季節の写真館 Vol,114
2008年2月5日

節分、立春を過ぎて!節分草の咲く季節に
折杉神社の粥占いで今年の豊作を願い

 今冬は、昨年の暖冬から一転して寒い冬が続いています。
 しかし、2月に入り、3日は節分、翌4日は立春で、暦の上では春を迎えました。
 この時期の草花を野に探したのが「節分草」です。
 まだ、この時期から咲き始める花で、あちらこちらで見られるということではありませんが、丹波市内青垣の「江古花園」で少し咲き始めた花を見つけました。

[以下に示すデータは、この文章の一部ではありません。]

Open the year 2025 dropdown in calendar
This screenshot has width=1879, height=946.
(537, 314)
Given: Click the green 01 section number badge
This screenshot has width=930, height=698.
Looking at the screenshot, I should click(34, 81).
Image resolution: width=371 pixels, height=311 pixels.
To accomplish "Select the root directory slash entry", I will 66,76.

 節分草は、春の訪れを知らせてくれる季節感溢れる植物です。
 都会や家の中にいると気がつきにくい季節の変化を、こうした植物の知らせによって感じると言うのは、とても情緒があることではないでしょうか。
 植物の癒しの効果というのは、こうした気づきをもたらしてくれるというところにあるのかも知れません。


 2月3日は節分の日。
 文字通り冬と春の境となる日です。

 この日、市内市島町の前山保育園の園児が寒さにも負けず、「鬼は外! 福は内!」と元気よく「豆まき」をしました。

 節分に豆をまく行事は、「追儺(ついな=難事を追っ払うこと)」と呼び、中国から伝わった風習だそうです。
 追儺の行事は、俗に、「鬼やらい」、「厄払い」、「厄おとし」、「厄神送り」と呼ばれ、疫病などをもたらす悪い鬼を追う払う儀式で、今から1300年前の宮中の儀式にさかのぼるとのことです。

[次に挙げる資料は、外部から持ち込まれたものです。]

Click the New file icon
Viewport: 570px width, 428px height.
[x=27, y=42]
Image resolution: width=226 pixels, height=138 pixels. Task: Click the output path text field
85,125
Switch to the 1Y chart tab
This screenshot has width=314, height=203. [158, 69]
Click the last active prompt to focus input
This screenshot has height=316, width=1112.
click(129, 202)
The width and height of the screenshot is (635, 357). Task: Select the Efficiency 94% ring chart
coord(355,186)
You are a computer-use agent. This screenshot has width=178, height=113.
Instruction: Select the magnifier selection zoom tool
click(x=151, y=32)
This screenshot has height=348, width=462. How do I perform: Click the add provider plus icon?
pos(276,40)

 節分には鰯(いわし)の頭を、柊(ひいらぎ)の小枝に刺して戸口に挿す習慣もところによってはあり、これも魔除けであったり、節分に巻き寿司を食べる習慣は、福を巻き込むという意味と、縁を切らないという意味から包丁で切らず、丸かぶりするようになったということです。


 近年、雪の量はめっきり少なくなり、昨年は暖冬、今年は寒いですが、まとまった雪は少ないです。

 2月に入り、初めて少しまとまった雪が降りました。
 早速外へ出て、スノーボード遊び、雪だるま作りなど自然の遊びができました。
 子供たちの元気な様子をご覧下さい。


 2月3日は恒例の前山・折杉大明神神社の「粥(かゆ)占い」の神事が行われました。

 ここの「粥占い」は、古くから伝わる儀式で、 神式では欠かせない三宝の上に「粥占い」に使用するお米と塩、 「お天気占い」に使用する木片のコマ 、またお米やお酒、鯛や.白菜といったお供えが行われます。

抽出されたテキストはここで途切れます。